I, like many other it seems, have been having problems with our Intercept X and MacOS Big Sur.
While version 10.0.4 seems to be a bit better than previous releases, we are seeing extremely high CPU usage for com.sophos.endpoint.scanextension on Big Sur when the users are opening large files or compiling code. So much so that users are reporting a notable degradation of performance to the point we have to turn off a lot of Threat Protection features. This has undermined Sophos within the user base so now every problem is getting blamed on host protection!
I know there are lots of posts around this topic with either scanextension or networkextension and I know Big Sur changed how kernel extensions work etc etc, but I wanted to know if Sophos have acknowledged that this issue will be fixed in future releases and when we can expect a version that plays nicely with Big Sur?
Hi Glen, while I appreciate you getting back to me, I could do with a little bit more detail or even a rough road map to go back to my colleagues with. I've effectively crippled certain teams workflows…
Thank you for reaching us. This has been acknowledge by our development team and is currently working with this to solve the issues being faced on Big Sur OS.
We will keep you posted for the updates.
Hi Glen, while I appreciate you getting back to me, I could do with a little bit more detail or even a rough road map to go back to my colleagues with. I've effectively crippled certain teams workflows by insisting on host protection on all devices. With a rough timeline I think it will be more palatable.
Also, any ideas when the next EAP will be available?
Unfortunately, we don’t have an ETA at the moment. Have you isolated the component causing this issue? If not, then this article could come in handy - https://support.sophos.com/support/s/article/KB-000036572?language=en_US.
Community Team Lead, Support & Services| Sophos Technical Support Support Videos | Product Documentation | @SophosSupport | Sign up for SMS Alerts If a post solves your question use the 'Verify Answer' button.
Again, thanks for replying but that is not super useful as I am not going to remote onto some ones machine during the work day and start randomly flipping switches to see what works and what doesn't. I can only control the AV deployments via Sophos Central. In the central policy every option is turned off, this seems to fix the problem.
I have never known a development team to not have a roadmap of some sort so I find it hard to believe this isn't discussed internally with timelines. There are threads on this forum going back months with similar issues and the response is always a generic holding statement, I think a little transparency would go a long way.
How do we go about claiming back the licensing cost for our Mac deployments as we now have software that does not provide any protection and slows our productivity down, and we have to pay for the privilege!
I'm also starting to find it shameful that Sophos gives us the impression that the users themselves know more about the engine than the developers themselves. There are countless threads talking about the same problems, but there doesn't seem to be a reasonable solution, let alone a software patch.
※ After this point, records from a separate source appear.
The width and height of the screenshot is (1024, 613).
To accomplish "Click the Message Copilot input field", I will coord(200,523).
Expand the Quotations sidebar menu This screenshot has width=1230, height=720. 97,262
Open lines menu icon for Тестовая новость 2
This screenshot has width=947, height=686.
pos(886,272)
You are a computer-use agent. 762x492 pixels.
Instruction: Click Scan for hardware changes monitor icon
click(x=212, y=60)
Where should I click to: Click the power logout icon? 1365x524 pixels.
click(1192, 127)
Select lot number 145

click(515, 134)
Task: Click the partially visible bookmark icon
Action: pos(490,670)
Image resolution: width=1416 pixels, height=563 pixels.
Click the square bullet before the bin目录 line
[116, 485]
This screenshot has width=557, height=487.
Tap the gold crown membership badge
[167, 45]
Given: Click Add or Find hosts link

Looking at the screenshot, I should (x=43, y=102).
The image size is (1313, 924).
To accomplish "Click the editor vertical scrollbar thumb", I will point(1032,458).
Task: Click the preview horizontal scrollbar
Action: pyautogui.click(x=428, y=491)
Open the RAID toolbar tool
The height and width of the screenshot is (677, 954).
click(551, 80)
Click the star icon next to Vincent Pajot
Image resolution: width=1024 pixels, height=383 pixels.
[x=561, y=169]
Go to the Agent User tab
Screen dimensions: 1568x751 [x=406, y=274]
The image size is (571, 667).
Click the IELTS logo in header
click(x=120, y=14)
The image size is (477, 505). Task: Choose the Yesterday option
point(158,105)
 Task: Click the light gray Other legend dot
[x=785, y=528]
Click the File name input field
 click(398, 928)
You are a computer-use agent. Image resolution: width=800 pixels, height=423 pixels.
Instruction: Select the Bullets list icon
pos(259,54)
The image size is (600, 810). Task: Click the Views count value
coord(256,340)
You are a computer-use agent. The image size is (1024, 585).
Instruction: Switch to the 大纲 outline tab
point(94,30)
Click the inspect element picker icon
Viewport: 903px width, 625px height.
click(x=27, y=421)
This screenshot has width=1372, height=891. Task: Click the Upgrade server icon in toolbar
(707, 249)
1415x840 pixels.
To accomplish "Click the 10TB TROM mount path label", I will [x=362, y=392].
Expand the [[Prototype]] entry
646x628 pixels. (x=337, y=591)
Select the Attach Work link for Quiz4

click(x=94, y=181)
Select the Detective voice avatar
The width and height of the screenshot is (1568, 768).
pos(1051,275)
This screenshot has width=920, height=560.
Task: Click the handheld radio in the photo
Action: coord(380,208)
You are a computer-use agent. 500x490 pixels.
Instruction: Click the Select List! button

The thing that erks me is that someone inside Sophos must either be responsible for fixing this or not. It's the lack of information and the feeling of being strung along.
If there genuinely is no set plan to fix the issue we're going to have to look at another vendor as I can't keep fobbing off my userbase like Sophos fobs off its customers!
As a Mac admin, I'm also soon at a loss to explain why Sophos is being so careless here. Therefore, I will also consider other security solutions, apparently the same track is driven at Monterey as under Big Sur. Wait until the OS is released and then the end customer can play beta tester.
We delayed our Big Sur upgrade for ages waiting for Sophos compatibility and then I foolishly announced that we could go ahead with the update because Sophos say they support it. Boy do I look like an idiot now!
The same situation here, also an idiot now :-)
Yashraj can you please clarify how we would go about claiming back some or all of the license cost from Sophos for our Mac installations as the software is not fit for purpose. I don't really want to go to the hassle of uninstalling it but seeing as you've crippled our development and creative teams to the point we have had to disable everything, it seems pretty pointless to keep paying for it.
There is still the outstanding question of how we can get more clarity on release schedules and road maps and what messaging I can take back to my senior management who are now thinking this whole security thing is more hassle than its worth. I think you or GlennSen need to escalate this point internally until we can get an answer.
I'm sure mickl089 and Jeff Haussler and Naomi Buckwalter and Ryan Dombrowski would all want an answer too. These are just recent examples, I've not even gone back through the older threads on this topic.